YOUR TASK: Reproduce every item below, swapping "Image resolution" for "Screen size" wherever it occurs and keeping everything else the same.

SUPPLIED ENTRIES:
-*-

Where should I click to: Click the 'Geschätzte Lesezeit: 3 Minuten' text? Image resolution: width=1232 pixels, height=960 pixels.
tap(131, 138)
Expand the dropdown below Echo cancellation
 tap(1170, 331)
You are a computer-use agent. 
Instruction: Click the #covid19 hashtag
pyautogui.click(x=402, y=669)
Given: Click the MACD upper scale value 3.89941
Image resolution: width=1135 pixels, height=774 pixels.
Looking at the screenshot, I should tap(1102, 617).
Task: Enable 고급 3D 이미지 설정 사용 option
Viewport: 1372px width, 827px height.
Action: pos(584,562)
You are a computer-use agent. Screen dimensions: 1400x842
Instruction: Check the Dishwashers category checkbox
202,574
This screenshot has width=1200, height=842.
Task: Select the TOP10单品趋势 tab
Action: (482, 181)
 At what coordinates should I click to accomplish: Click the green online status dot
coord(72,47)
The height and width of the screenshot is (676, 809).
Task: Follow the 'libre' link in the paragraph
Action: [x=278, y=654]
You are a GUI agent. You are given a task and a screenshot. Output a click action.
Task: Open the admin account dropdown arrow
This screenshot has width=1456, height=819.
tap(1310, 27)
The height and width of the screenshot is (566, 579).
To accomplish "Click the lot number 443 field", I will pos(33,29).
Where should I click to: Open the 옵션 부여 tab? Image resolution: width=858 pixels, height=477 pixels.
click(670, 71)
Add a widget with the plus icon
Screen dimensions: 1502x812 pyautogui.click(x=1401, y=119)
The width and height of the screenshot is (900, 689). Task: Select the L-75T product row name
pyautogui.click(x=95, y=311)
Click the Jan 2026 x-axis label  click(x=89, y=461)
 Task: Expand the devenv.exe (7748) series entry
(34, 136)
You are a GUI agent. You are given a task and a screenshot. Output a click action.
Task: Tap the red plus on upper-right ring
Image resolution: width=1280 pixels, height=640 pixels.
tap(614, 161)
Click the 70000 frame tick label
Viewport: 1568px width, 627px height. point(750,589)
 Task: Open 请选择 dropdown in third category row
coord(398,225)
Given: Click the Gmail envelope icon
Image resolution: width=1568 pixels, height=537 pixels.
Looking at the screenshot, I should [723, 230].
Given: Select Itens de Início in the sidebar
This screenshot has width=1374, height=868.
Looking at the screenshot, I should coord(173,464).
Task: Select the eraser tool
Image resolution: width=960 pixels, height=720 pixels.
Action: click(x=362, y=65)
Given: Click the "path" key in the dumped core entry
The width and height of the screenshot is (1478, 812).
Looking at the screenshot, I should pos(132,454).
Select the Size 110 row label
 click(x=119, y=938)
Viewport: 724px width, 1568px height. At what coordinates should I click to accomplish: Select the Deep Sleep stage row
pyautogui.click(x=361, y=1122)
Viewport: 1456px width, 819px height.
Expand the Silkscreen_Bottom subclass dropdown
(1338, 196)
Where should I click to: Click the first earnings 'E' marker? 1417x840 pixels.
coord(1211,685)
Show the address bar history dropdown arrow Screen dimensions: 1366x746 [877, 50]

-*-

OUTPUT:
Where should I click to: Click the 'Geschätzte Lesezeit: 3 Minuten' text? Screen size: width=1232 pixels, height=960 pixels.
tap(131, 138)
Expand the dropdown below Echo cancellation
 tap(1170, 331)
You are a computer-use agent. 
Instruction: Click the #covid19 hashtag
pyautogui.click(x=402, y=669)
Given: Click the MACD upper scale value 3.89941
Screen size: width=1135 pixels, height=774 pixels.
Looking at the screenshot, I should tap(1102, 617).
Task: Enable 고급 3D 이미지 설정 사용 option
Viewport: 1372px width, 827px height.
Action: pos(584,562)
You are a computer-use agent. Screen dimensions: 1400x842
Instruction: Check the Dishwashers category checkbox
202,574
This screenshot has width=1200, height=842.
Task: Select the TOP10单品趋势 tab
Action: (482, 181)
 At what coordinates should I click to accomplish: Click the green online status dot
coord(72,47)
The height and width of the screenshot is (676, 809).
Task: Follow the 'libre' link in the paragraph
Action: [x=278, y=654]
You are a GUI agent. You are given a task and a screenshot. Output a click action.
Task: Open the admin account dropdown arrow
This screenshot has width=1456, height=819.
tap(1310, 27)
The height and width of the screenshot is (566, 579).
To accomplish "Click the lot number 443 field", I will pos(33,29).
Where should I click to: Open the 옵션 부여 tab? Screen size: width=858 pixels, height=477 pixels.
click(670, 71)
Add a widget with the plus icon
Screen dimensions: 1502x812 pyautogui.click(x=1401, y=119)
The width and height of the screenshot is (900, 689). Task: Select the L-75T product row name
pyautogui.click(x=95, y=311)
Click the Jan 2026 x-axis label  click(x=89, y=461)
 Task: Expand the devenv.exe (7748) series entry
(34, 136)
You are a GUI agent. You are given a task and a screenshot. Output a click action.
Task: Tap the red plus on upper-right ring
Screen size: width=1280 pixels, height=640 pixels.
tap(614, 161)
Click the 70000 frame tick label
Viewport: 1568px width, 627px height. point(750,589)
 Task: Open 请选择 dropdown in third category row
coord(398,225)
Given: Click the Gmail envelope icon
Screen size: width=1568 pixels, height=537 pixels.
Looking at the screenshot, I should [723, 230].
Given: Select Itens de Início in the sidebar
This screenshot has width=1374, height=868.
Looking at the screenshot, I should coord(173,464).
Task: Select the eraser tool
Screen size: width=960 pixels, height=720 pixels.
Action: click(x=362, y=65)
Given: Click the "path" key in the dumped core entry
The width and height of the screenshot is (1478, 812).
Looking at the screenshot, I should pos(132,454).
Select the Size 110 row label
 click(x=119, y=938)
Viewport: 724px width, 1568px height. At what coordinates should I click to accomplish: Select the Deep Sleep stage row
pyautogui.click(x=361, y=1122)
Viewport: 1456px width, 819px height.
Expand the Silkscreen_Bottom subclass dropdown
(1338, 196)
Where should I click to: Click the first earnings 'E' marker? 1417x840 pixels.
coord(1211,685)
Show the address bar history dropdown arrow Screen dimensions: 1366x746 [877, 50]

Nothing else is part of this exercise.